* [Text provided]:

╔══

The Hedgehog engine(Sonic Unleashed/Generations) had semi-realtime GI for a while.

I don’t know if anyone knew about this, but I thought it was interesting. The Hedgehog engine, the one used in Sonic Unleashed, Generations, and Lost Worlds, had a sort of semi-realtime GI.

http://www.gdcvault.com/play/1428/Global-Illumination-in-SONIC

At the link above is a presentation given in 2009, I think, of the engine. In the left hand column, there are “bookmarks” you can press to go to a certain part in the presentation. A couple of those marks that are insteresting are:

Real-Time Light Samples - at 10:04
Demo - at 26:58
Good example at 34:35 (no bookmark).
Demo - at 35:35
The Future - at 56:18

This engine uses static lights, so static GI, too. But, even so, I’m surprised not any games used this engine (it’s just a graphics engine).

╚══

* [Brief 1]: List every timestamp given in the post about the Hedgehog engine's global illumination.

* [Data items]:

╔══

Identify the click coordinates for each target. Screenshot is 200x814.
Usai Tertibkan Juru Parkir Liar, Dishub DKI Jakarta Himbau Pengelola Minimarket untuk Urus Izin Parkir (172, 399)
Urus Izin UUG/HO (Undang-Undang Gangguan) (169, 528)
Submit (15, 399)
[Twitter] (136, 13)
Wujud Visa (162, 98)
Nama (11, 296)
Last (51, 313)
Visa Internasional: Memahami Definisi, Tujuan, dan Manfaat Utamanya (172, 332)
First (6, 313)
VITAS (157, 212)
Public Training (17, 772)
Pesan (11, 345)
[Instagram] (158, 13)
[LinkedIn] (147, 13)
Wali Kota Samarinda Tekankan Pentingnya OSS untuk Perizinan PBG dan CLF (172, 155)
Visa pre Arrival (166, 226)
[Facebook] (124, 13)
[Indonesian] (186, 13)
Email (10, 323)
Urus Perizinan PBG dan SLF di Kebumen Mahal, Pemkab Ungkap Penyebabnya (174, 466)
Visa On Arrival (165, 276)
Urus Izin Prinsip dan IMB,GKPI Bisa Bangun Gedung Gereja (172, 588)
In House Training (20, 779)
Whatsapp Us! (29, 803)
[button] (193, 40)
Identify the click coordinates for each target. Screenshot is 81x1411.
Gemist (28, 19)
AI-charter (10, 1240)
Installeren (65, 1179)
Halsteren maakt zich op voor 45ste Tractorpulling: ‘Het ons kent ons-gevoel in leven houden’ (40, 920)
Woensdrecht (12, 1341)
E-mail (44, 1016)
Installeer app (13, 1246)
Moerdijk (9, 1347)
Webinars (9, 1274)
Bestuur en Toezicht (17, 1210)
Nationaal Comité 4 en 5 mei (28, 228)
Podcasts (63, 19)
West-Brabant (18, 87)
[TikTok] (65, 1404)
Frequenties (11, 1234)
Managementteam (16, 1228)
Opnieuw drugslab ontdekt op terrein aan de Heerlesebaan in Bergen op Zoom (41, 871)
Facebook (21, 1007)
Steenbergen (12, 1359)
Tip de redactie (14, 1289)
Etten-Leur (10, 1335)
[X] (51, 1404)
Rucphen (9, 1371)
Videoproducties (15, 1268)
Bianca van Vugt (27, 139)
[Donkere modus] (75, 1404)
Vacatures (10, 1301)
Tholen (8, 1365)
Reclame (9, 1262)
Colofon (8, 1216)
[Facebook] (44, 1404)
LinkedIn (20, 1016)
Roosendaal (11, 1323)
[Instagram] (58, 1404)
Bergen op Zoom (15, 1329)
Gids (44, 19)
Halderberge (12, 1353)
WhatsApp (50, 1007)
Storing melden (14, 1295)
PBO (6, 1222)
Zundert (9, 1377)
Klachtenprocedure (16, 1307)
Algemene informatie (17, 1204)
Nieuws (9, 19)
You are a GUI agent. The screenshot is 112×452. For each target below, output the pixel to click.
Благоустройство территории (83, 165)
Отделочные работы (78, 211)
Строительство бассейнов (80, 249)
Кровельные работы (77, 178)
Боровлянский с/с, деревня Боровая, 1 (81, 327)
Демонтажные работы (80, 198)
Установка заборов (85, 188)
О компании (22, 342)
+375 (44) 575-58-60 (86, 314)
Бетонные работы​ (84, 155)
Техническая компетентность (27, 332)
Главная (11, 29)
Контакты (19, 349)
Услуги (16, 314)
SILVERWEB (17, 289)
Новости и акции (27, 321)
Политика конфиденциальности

╚══

* [Brief 2]: In the data items, retype the lines from the one with "Managementteam (16, 1228)" up to and including the one with "Bianca van Vugt (27, 139)".

* [Exercise solution 1]: 10:04, 26:58, 34:35, 35:35, 56:18

* [Exercise solution 2]:
Managementteam (16, 1228)
Opnieuw drugslab ontdekt op terrein aan de Heerlesebaan in Bergen op Zoom (41, 871)
Facebook (21, 1007)
Steenbergen (12, 1359)
Tip de redactie (14, 1289)
Etten-Leur (10, 1335)
[X] (51, 1404)
Rucphen (9, 1371)
Videoproducties (15, 1268)
Bianca van Vugt (27, 139)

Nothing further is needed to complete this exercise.